+++ Records for the exercise

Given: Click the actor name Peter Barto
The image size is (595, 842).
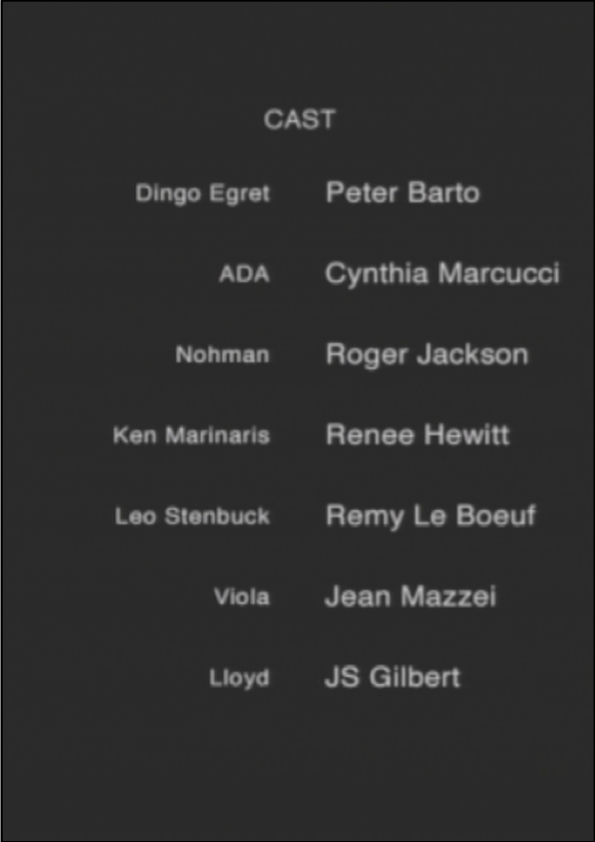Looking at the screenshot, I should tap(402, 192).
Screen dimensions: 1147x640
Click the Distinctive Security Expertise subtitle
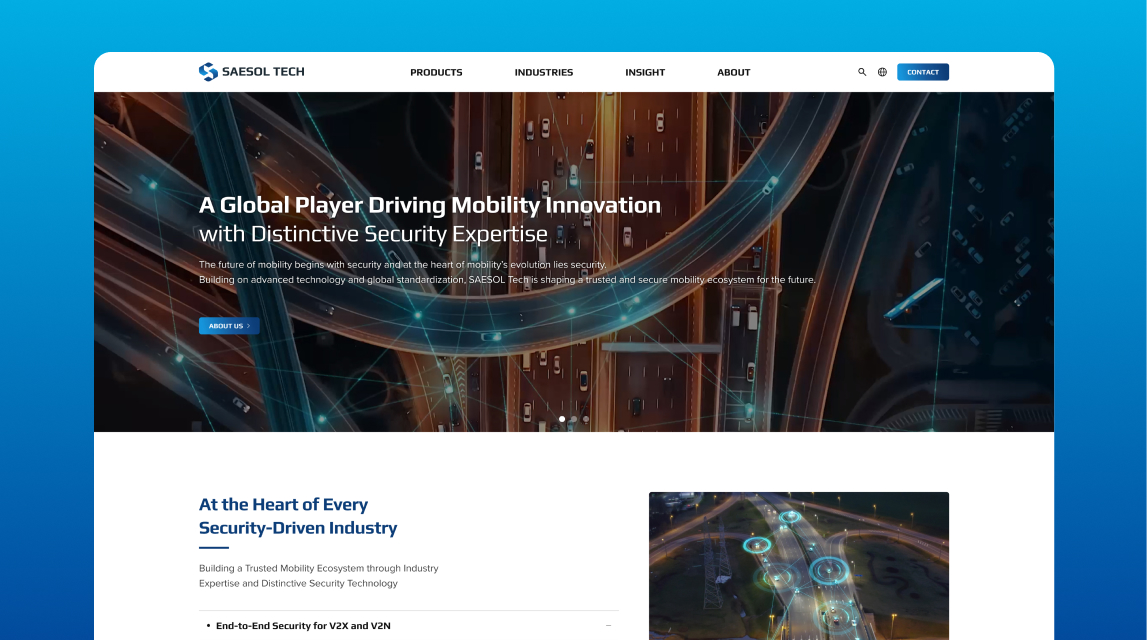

++++++

What the exercise asks – Output the records above as a numbered list, skipping blank lines and leaving out the pictures.

Answer for the task –
1. Given: Click the actor name Peter Barto
2. The image size is (595, 842).
3. Looking at the screenshot, I should tap(402, 192).
4. Screen dimensions: 1147x640
5. Click the Distinctive Security Expertise subtitle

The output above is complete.